TASK PROMPT
Copy the entries exactly. Their pictures do not belong in the copy.

◆ ◆ ◆

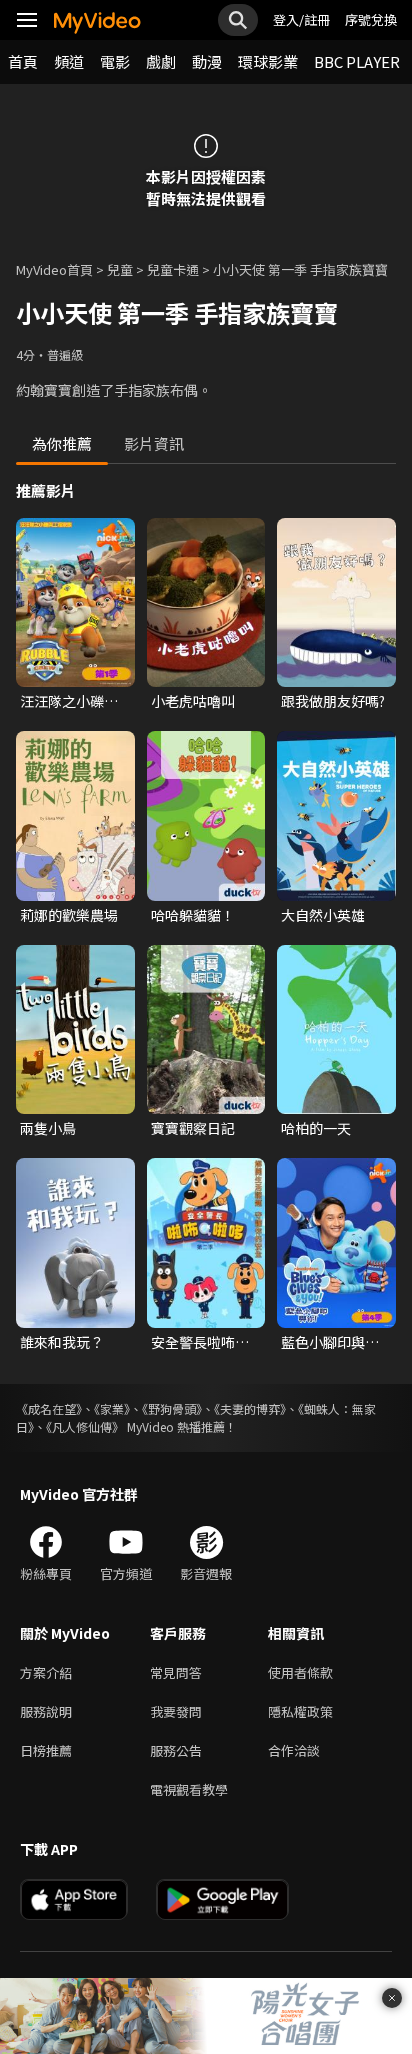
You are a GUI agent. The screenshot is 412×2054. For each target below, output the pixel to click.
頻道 (69, 61)
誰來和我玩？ (62, 1342)
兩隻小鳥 (48, 1128)
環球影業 (268, 61)
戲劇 (161, 61)
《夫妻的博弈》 (250, 1408)
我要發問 (176, 1711)
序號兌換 (371, 19)
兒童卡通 (173, 269)
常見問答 (176, 1672)
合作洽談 (294, 1750)
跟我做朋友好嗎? (333, 701)
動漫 (207, 61)
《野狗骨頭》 (172, 1408)
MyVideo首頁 (54, 269)
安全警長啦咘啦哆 (200, 1342)
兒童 (120, 269)
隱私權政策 (300, 1711)
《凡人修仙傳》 (85, 1426)
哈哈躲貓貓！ (193, 915)
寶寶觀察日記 (193, 1128)
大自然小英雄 (323, 915)
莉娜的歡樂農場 (69, 915)
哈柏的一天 (316, 1128)
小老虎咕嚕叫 (193, 701)
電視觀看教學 (189, 1789)
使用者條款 (300, 1672)
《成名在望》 (49, 1408)
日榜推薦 (46, 1750)
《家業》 (112, 1408)
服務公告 (176, 1750)
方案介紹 (46, 1672)
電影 (115, 61)
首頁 (23, 61)
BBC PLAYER (357, 61)
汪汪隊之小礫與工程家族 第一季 (70, 701)
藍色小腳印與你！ (323, 1342)
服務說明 (46, 1711)
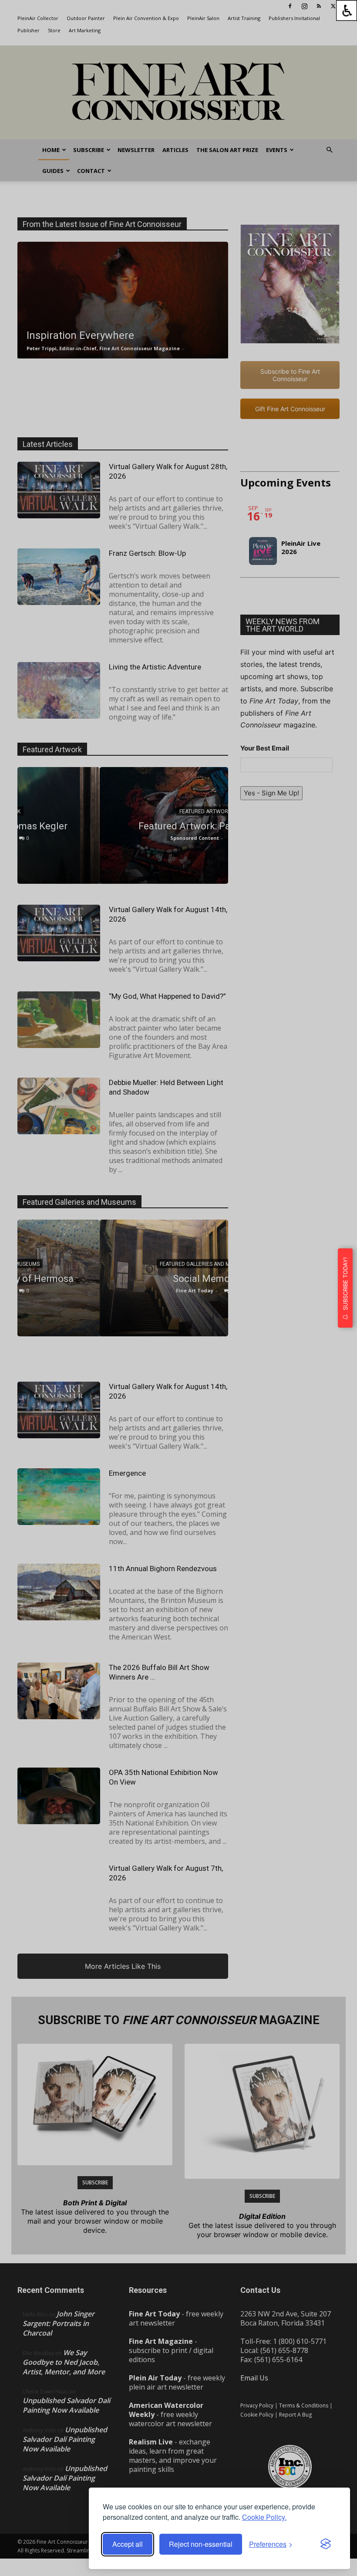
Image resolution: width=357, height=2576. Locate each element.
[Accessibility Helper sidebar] (346, 10)
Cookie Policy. (264, 2517)
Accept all (127, 2544)
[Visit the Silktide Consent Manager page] (325, 2544)
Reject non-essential (200, 2544)
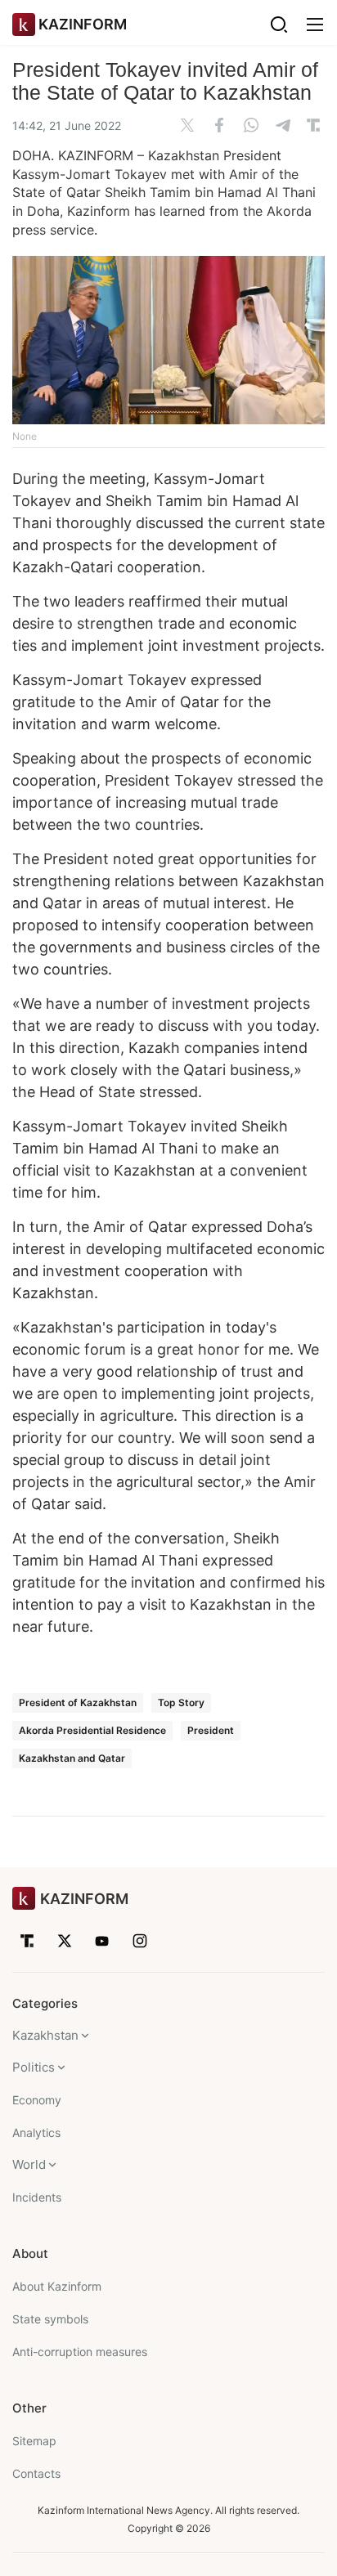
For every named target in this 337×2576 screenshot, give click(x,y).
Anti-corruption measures (79, 2352)
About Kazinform (56, 2286)
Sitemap (34, 2441)
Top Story (181, 1702)
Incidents (36, 2197)
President (210, 1730)
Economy (36, 2100)
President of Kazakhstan (78, 1702)
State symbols (50, 2319)
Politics (33, 2067)
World (29, 2164)
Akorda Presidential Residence (92, 1730)
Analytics (36, 2132)
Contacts (36, 2473)
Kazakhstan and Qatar (72, 1758)
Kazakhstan (45, 2035)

◆ ◆ ◆

PROBLEM SOLUTION
You are a GUI agent. The screenshot is 412×2054. For each target below, output the pixel to click.
頻道 (69, 61)
誰來和我玩？ (62, 1342)
兩隻小鳥 (48, 1128)
環球影業 (268, 61)
戲劇 (161, 61)
《夫妻的博弈》 (250, 1408)
我要發問 (176, 1711)
序號兌換 (371, 19)
兒童卡通 (173, 269)
常見問答 (176, 1672)
合作洽談 (294, 1750)
跟我做朋友好嗎? (333, 701)
動漫 (207, 61)
《野狗骨頭》 (172, 1408)
MyVideo首頁 (54, 269)
安全警長啦咘啦哆 (200, 1342)
兒童 (120, 269)
隱私權政策 (300, 1711)
《凡人修仙傳》 (85, 1426)
哈哈躲貓貓！ (193, 915)
寶寶觀察日記 (193, 1128)
大自然小英雄 (323, 915)
莉娜的歡樂農場 (69, 915)
哈柏的一天 (316, 1128)
小老虎咕嚕叫 (193, 701)
電視觀看教學 (189, 1789)
使用者條款 (300, 1672)
《成名在望》 (49, 1408)
日榜推薦 (46, 1750)
《家業》 (112, 1408)
服務公告 (176, 1750)
方案介紹 (46, 1672)
電影 (115, 61)
首頁 (23, 61)
BBC PLAYER (357, 61)
汪汪隊之小礫與工程家族 第一季 (70, 701)
藍色小腳印與你！ (323, 1342)
服務說明 (46, 1711)
Image resolution: width=357, height=2576. Locate each element.
[Accessibility Helper sidebar] (346, 10)
Cookie Policy. (264, 2517)
Accept all (127, 2544)
[Visit the Silktide Consent Manager page] (325, 2544)
Reject non-essential (200, 2544)
For every named target in this 337×2576 screenshot, give click(x,y).
Anti-corruption measures (79, 2352)
About Kazinform (56, 2286)
Sitemap (34, 2441)
Top Story (181, 1702)
Incidents (36, 2197)
President (210, 1730)
Economy (36, 2100)
President of Kazakhstan (78, 1702)
State symbols (50, 2319)
Politics (33, 2067)
World (29, 2164)
Akorda Presidential Residence (92, 1730)
Analytics (36, 2132)
Contacts (36, 2473)
Kazakhstan and Qatar (72, 1758)
Kazakhstan (45, 2035)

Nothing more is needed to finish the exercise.